What to work on ->
- 1) In the article on winter alfalfa management, how many pounds of nitrogen can a fair alfalfa stand provide on average?
- 2) Reproduce the article on winter alfalfa management between "Winter Alfalfa Management" and "from such costs.", inclusive.
- 3) Resume the article on winter alfalfa management from the point where it stops.

Passage ->
▼

Winter Alfalfa Management
February 22, 2022
With winter in full swing, it is the time on the farm when we begin to plan for the coming crop year. For many, it begins with a review of the past year’s successes and a look forward to how those things can be replicated. If you have significant acres of alfalfa in your rotation, your alfalfa crop offers tremendous nutrient credits for subsequent crops. For example, a good alfalfa stand with more than eight inches of growth before termination can provide an average of 150 pounds of N, while a fair stand can still provide an average of 110 pounds of nitrogen. With the expense of establishment, care should be given to understand the optimal time to terminate or keep a stand to maximize the return from such costs.
Many factors can affect the longevity of an alfalfa stand, perhaps the most relevant this time of year is winter injury. While there is not much a producer can do to change the severity of harsh wither weather, variety selection goes a long way and Legacy alfalfa has excellent winter hardiness to suit the varying production zones of Michigan. Fall dormancy can play a role in winter injury as well. If too long of a fall dormancy is selected, the plant can break dormancy on warm days early in the spring when frost is still a threat. If it breaks dormancy and frost sets in again, the buds that were formed in the fall can be killed and the plant will be slow to grow in the spring. By contrast, if too short of a fall dormancy is selected yield will be sacrificed in the fall as the plant begins to shut down earlier than optimal based on day length. Fortunately, Legacy Alfalfa is designed to hit this optimal window of fall dormancy for maximum yield.

▲

Dataset content ->
▼

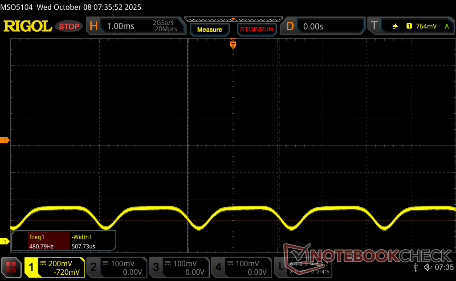Enable channel 3 waveform
The image size is (456, 281).
pos(179,268)
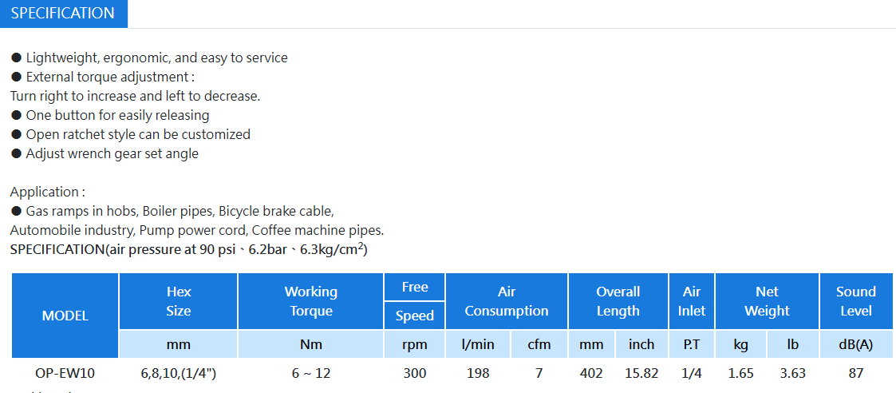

▲

Answers to the problems ->
- 1) A fair stand can provide an average of 110 pounds of nitrogen.

- 2)
Winter Alfalfa Management
February 22, 2022
With winter in full swing, it is the time on the farm when we begin to plan for the coming crop year. For many, it begins with a review of the past year’s successes and a look forward to how those things can be replicated. If you have significant acres of alfalfa in your rotation, your alfalfa crop offers tremendous nutrient credits for subsequent crops. For example, a good alfalfa stand with more than eight inches of growth before termination can provide an average of 150 pounds of N, while a fair stand can still provide an average of 110 pounds of nitrogen. With the expense of establishment, care should be given to understand the optimal time to terminate or keep a stand to maximize the return from such costs.

- 3)
A lot can be understood by looking at the roots of an alfalfa plant. It is a common understanding that good healthy alfalfa roots will be white on the inside and firm. If alfalfa fields are slow to regrow in the spring, or have uneven growth, you need to assess stand health. Roots that have a crack in the crown, evidence of decay or being brown or soft all have a lessened ability to produce to their potential and have a low likelihood of making it through another winter. The threshold where alfalfa can produce at its full potential is at or greater than 55 stems/sq. ft. This evaluation should be taken when the plants are growing. It is recommended to replace a pure alfalfa stand when the stem density reaches less than 40 stems/sq. ft.
While some winter damage is inevitable there are some management practices that can be implemented to help reduce plant stress throughout the season and let the plant build up root reserves to be more resilient. Dan Undersander, University of Wisconsin Extension shares a few tips:
- Allow plants to mature longer before harvest. For example, instead of harvesting at 10% bloom, harvest at 50% bloom.
- Increase cutting height; If the plant has new shoots developing at the base cutting higher will avoid damage to the shoots. If these shoots get damaged the plant will require more energy to make new ones.
- Fertilize to recommended rates to give the alfalfa plants the necessary resources to remain strong.
- Control weeds to ensure alfalfa plants are getting all available resources.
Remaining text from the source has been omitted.